Standard deviation is a bit more tricky - because we’re calculating average total visits per day, and not average number of visits per individual, the sd() function will not work here.
- I’m going to write a sample standard deviation function, but to be quite honest, I don’t think I have the right data to calculate the correct SD.

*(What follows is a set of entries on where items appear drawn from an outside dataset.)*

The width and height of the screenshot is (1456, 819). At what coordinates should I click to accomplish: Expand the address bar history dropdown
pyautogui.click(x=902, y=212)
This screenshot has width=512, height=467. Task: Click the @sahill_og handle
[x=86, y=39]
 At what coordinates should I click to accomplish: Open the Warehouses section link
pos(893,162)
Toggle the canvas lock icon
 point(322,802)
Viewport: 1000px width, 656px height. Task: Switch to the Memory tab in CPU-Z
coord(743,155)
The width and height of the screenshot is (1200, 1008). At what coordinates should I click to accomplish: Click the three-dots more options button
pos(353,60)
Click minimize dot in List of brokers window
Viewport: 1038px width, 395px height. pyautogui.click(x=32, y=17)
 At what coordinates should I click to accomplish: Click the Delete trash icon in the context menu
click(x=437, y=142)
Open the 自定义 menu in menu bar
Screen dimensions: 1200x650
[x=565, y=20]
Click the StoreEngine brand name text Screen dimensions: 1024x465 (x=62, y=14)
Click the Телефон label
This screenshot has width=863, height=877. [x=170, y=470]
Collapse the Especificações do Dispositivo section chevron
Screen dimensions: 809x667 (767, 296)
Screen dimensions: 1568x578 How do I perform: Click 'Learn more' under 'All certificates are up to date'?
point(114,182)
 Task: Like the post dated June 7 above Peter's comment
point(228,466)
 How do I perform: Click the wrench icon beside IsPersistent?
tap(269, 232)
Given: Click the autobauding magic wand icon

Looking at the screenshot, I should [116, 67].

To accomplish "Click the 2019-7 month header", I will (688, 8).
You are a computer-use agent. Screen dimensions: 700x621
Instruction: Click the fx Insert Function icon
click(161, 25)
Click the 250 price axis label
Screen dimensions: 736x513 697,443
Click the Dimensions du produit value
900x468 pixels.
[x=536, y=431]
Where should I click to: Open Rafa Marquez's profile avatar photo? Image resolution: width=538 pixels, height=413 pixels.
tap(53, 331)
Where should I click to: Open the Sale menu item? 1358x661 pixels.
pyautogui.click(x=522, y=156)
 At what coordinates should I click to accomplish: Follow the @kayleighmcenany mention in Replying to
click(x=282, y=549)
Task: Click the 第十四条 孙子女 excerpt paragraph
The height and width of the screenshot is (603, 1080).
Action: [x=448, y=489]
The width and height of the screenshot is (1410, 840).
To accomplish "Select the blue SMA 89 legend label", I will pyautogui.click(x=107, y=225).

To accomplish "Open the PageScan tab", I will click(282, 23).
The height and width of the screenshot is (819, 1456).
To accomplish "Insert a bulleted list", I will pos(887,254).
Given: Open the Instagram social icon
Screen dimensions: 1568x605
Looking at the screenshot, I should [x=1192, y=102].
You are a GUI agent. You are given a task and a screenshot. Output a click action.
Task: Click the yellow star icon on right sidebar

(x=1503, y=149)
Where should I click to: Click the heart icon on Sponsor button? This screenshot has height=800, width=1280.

> sample_sd <- function(x, mean) {
+ n <- length(x)
+ mean_x <- mean
+ sqdiff <- (x - mean_x)^2
+ variance <- sum(sqdiff) / (n-1)
+ sd <- sqrt(variance)
+ return(sd)
+ }
> sample_sd(SCNP$NUMVISIT, SCNPmean)## [1] 171.6772
After messing with this extensively, I’ve realized the only way I can calculate the correct standard deviation is if I have access to the number of total visits recorded during each day the SCNP group was exposed to the task, which is data the researchers did not include.
Looking at the sum for the FBV population:
## [1] 368
Immediately, we can see the total number of visits for the FBV group (368) does not match what the researchers say it is (376). I’m choosing to chalk it up to a reduced dataset, but will be calculating the mean and standard deviation with the dataset I have access to.
Calculating mean:
## [1] 28.30769
If the total visits added up correctly, their mean would be correct (i.e., 376/13 = 28.92)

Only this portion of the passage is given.